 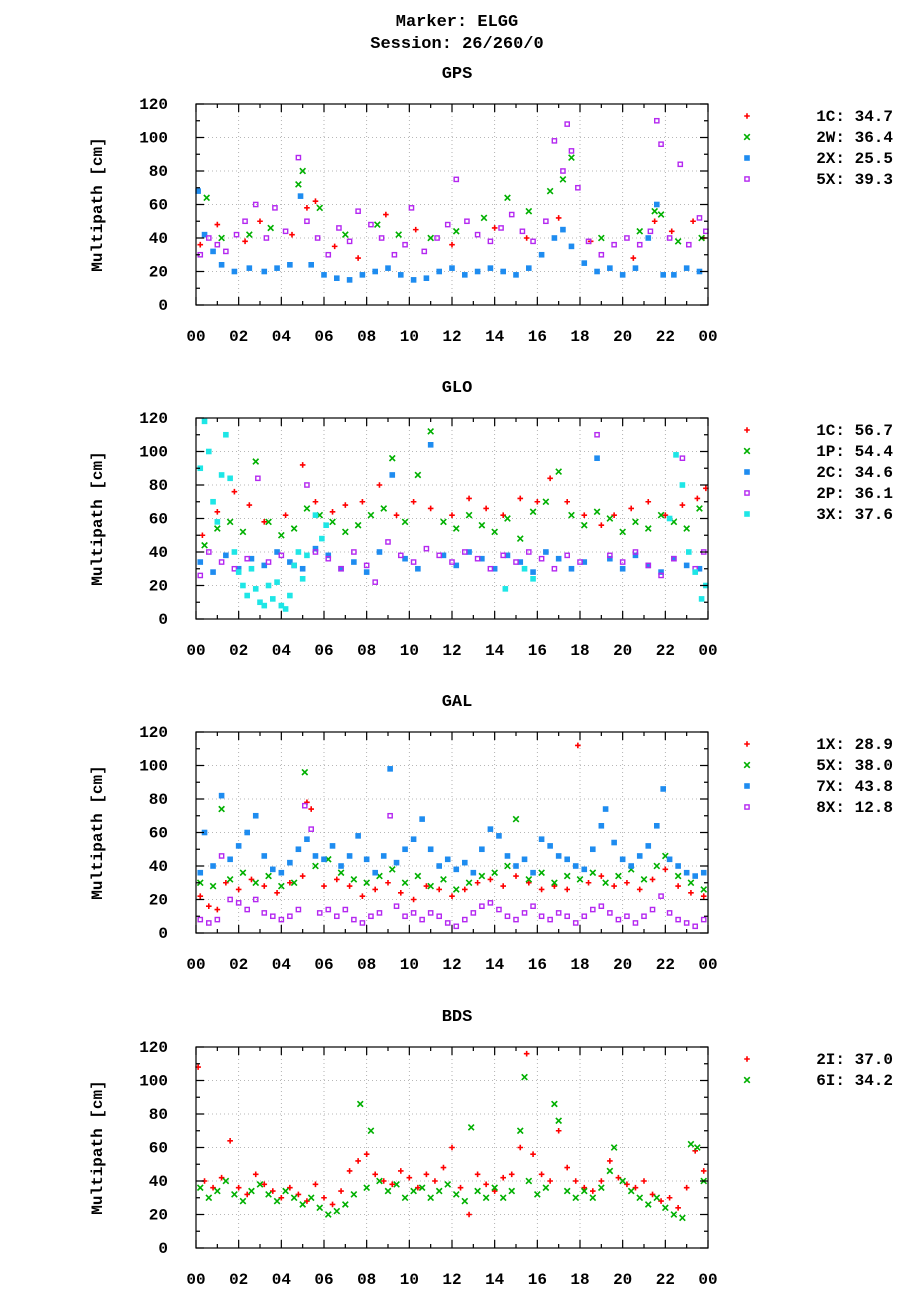 I want to click on x-tick-label: 20, so click(x=622, y=651).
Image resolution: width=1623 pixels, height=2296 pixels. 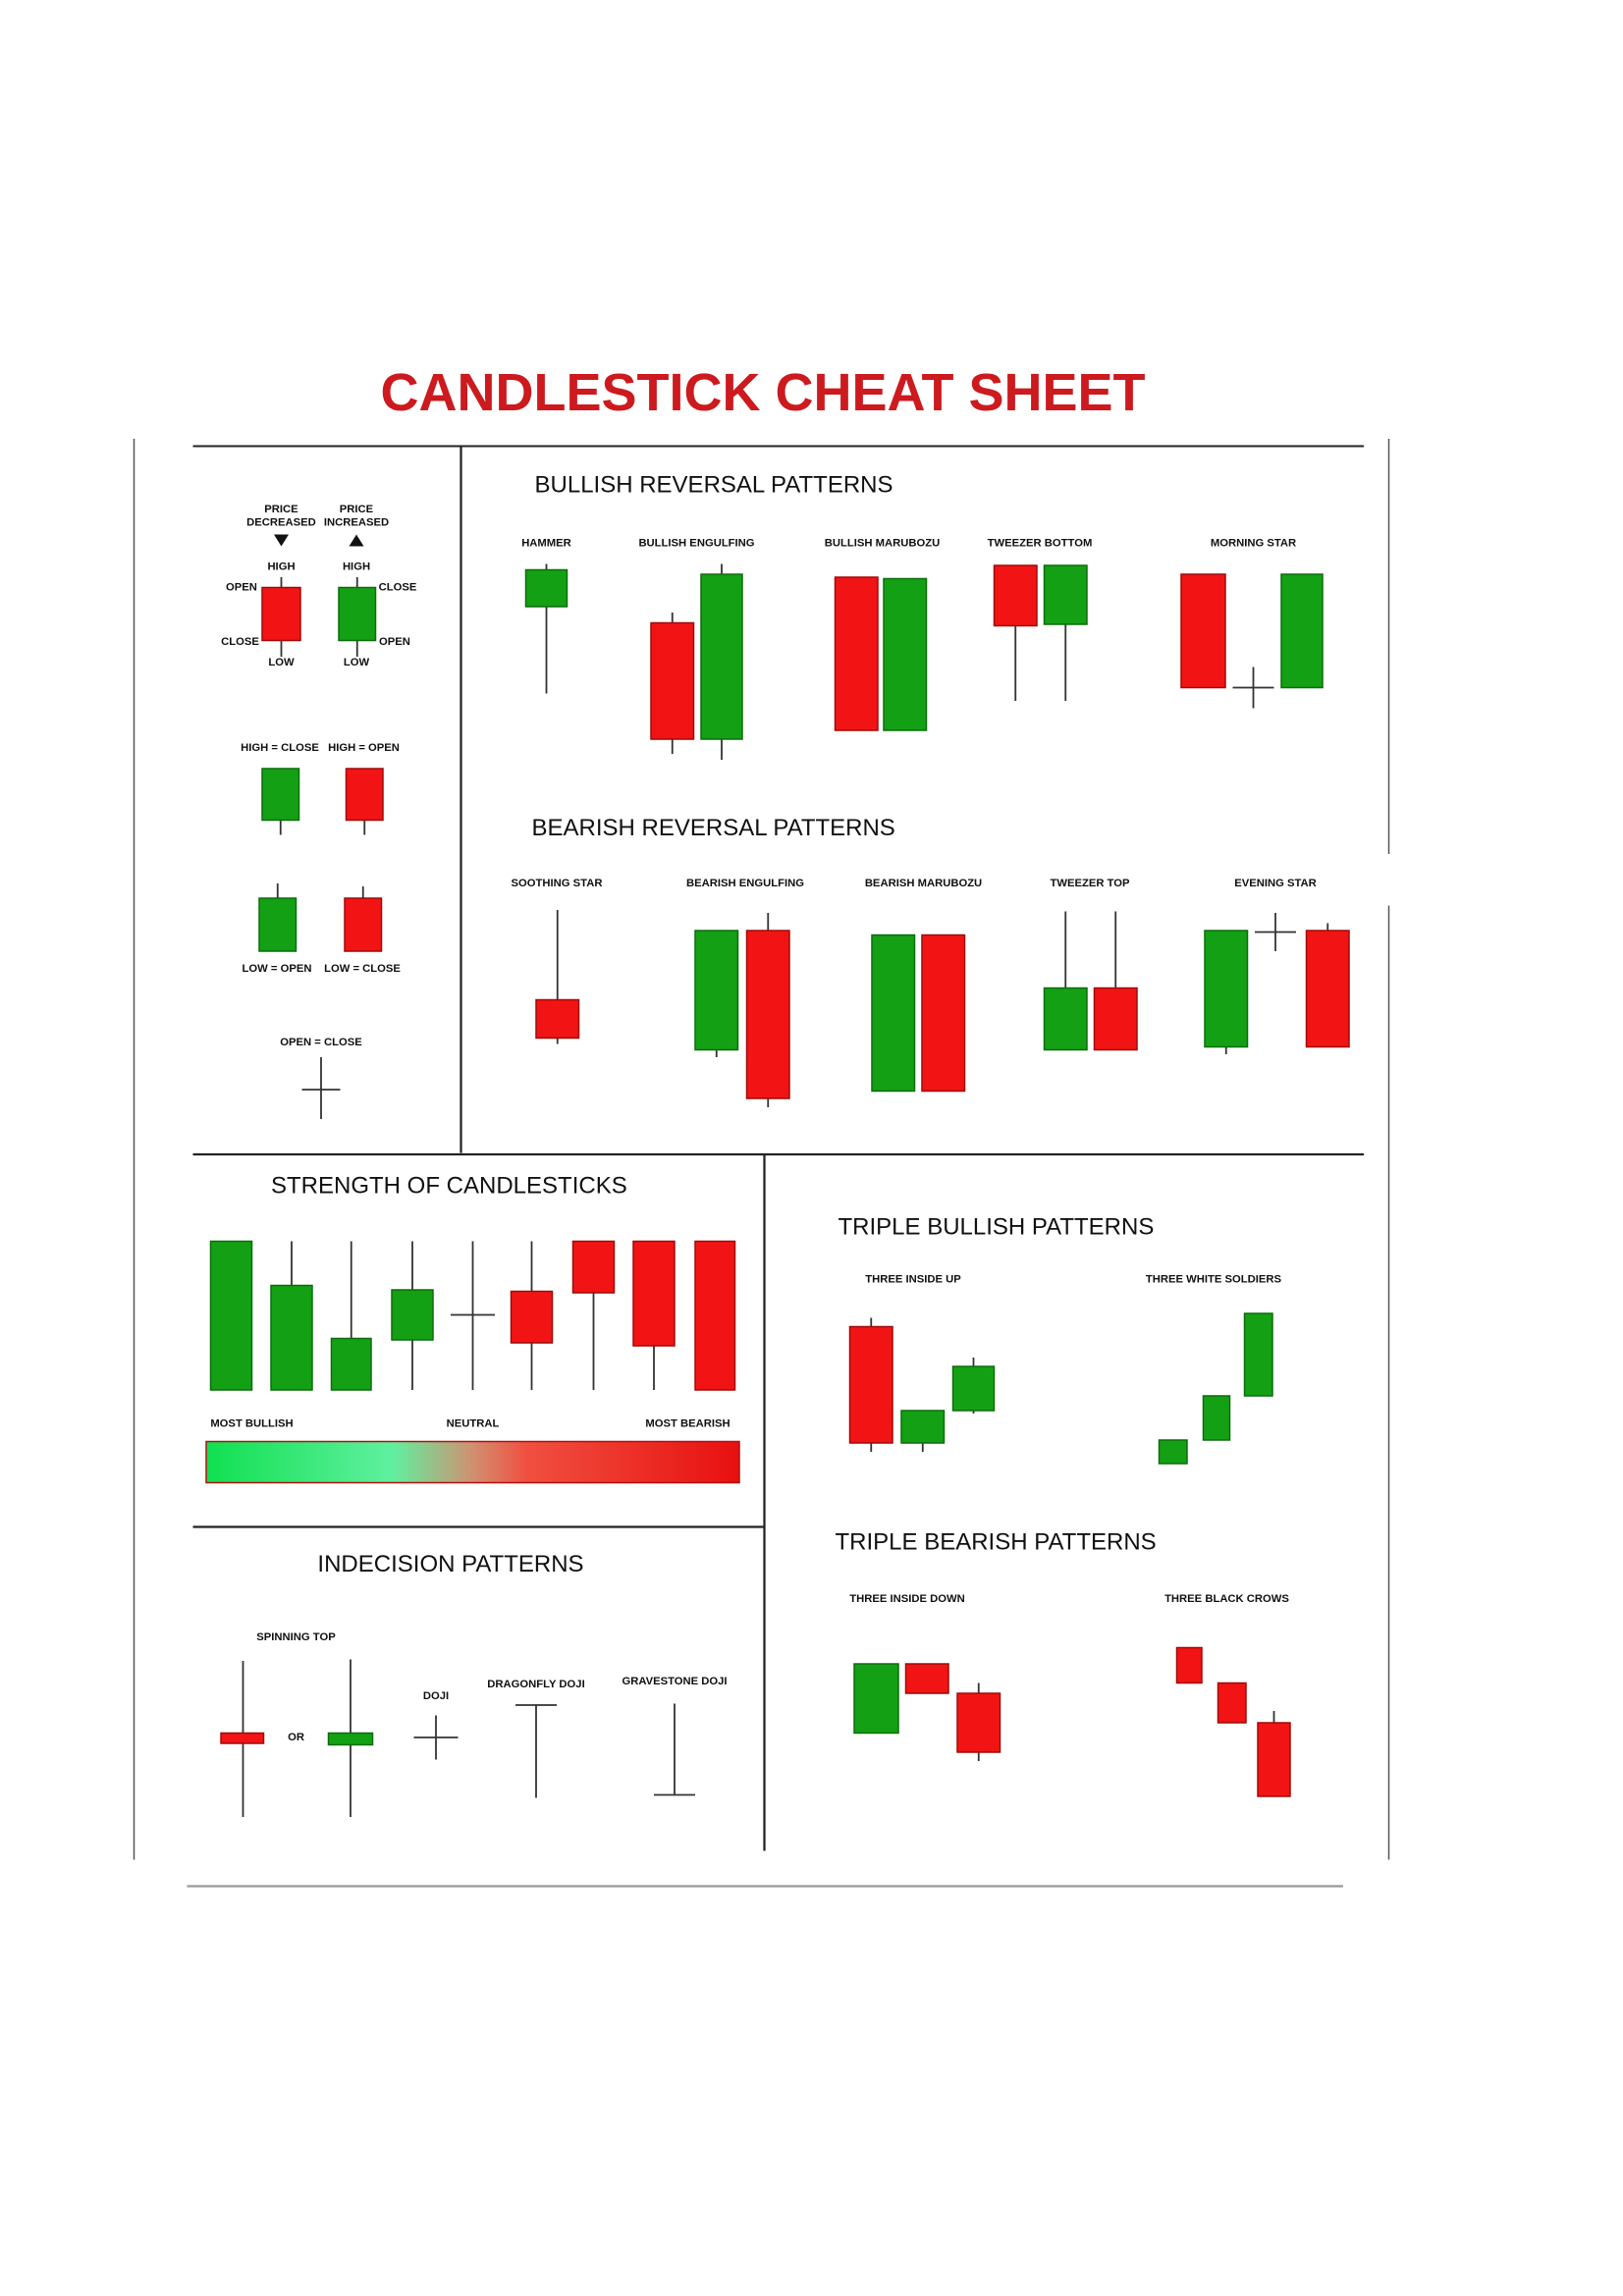 What do you see at coordinates (558, 884) in the screenshot?
I see `label: SOOTHING STAR` at bounding box center [558, 884].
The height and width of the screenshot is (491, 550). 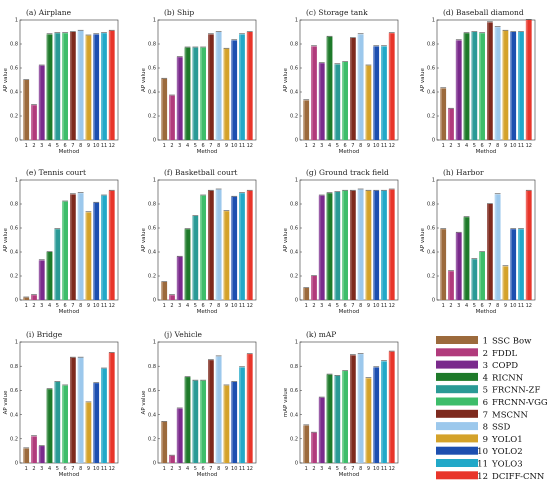 What do you see at coordinates (200, 172) in the screenshot?
I see `panel-title: (f) Basketball court` at bounding box center [200, 172].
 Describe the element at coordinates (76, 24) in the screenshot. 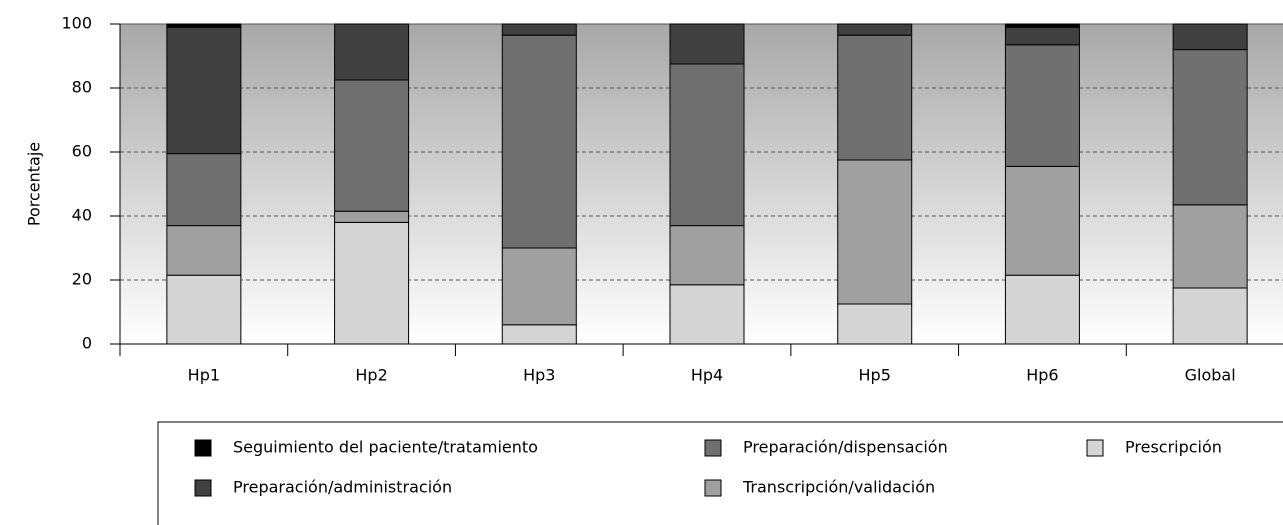

I see `y-tick-label: 100` at that location.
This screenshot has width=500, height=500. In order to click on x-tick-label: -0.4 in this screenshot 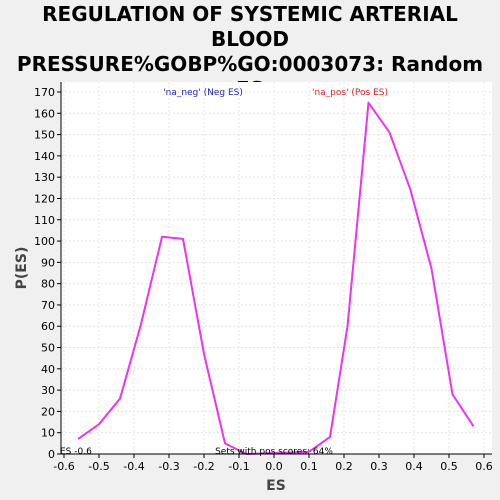, I will do `click(134, 466)`.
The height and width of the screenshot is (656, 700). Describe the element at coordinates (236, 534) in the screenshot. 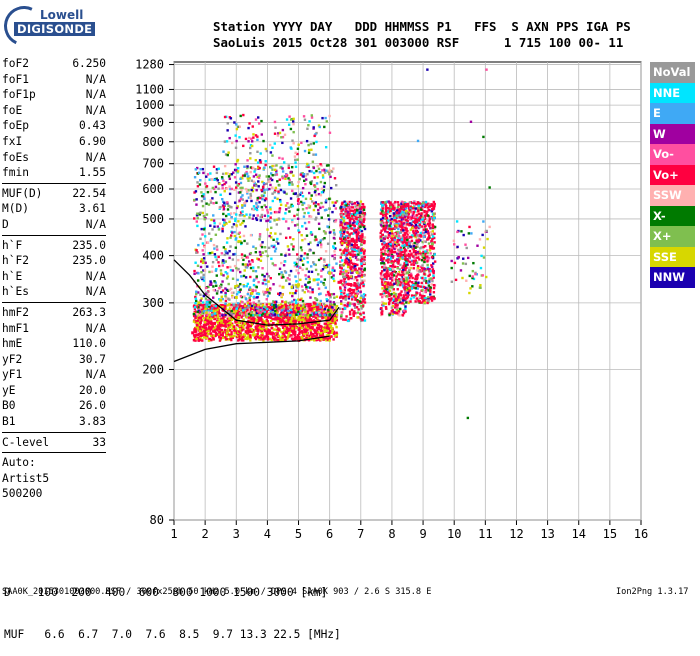

I see `x-tick-label: 3` at that location.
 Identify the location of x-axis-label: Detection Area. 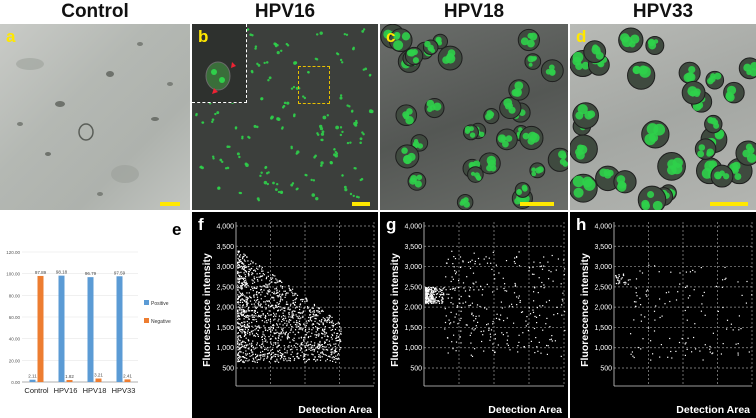
(713, 410).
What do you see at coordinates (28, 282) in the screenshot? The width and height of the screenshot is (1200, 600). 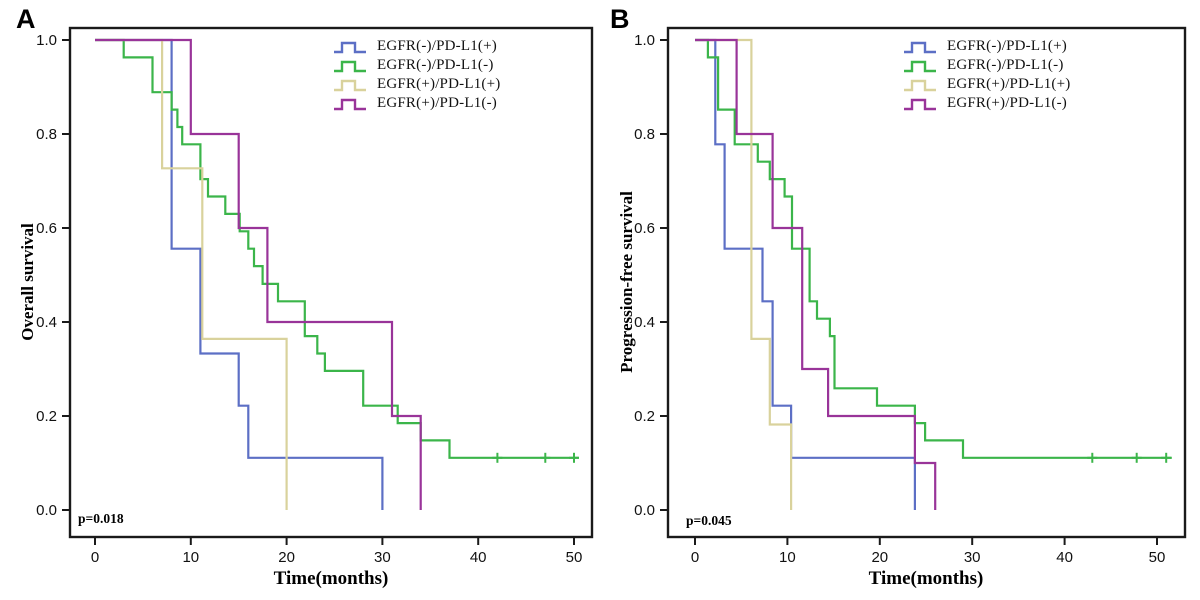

**ABOUT THIS TASK**
Copy out the items from the line containing "The height and width of the screenshot is (656, 700)." through the line containing "(713, 410).", inclusive, leaving out the pictures.

**RESULT FOR THIS EXERCISE**
The height and width of the screenshot is (656, 700). Describe the element at coordinates (236, 534) in the screenshot. 

I see `x-tick-label: 3` at that location.
 Identify the location of x-axis-label: Detection Area. 
(713, 410).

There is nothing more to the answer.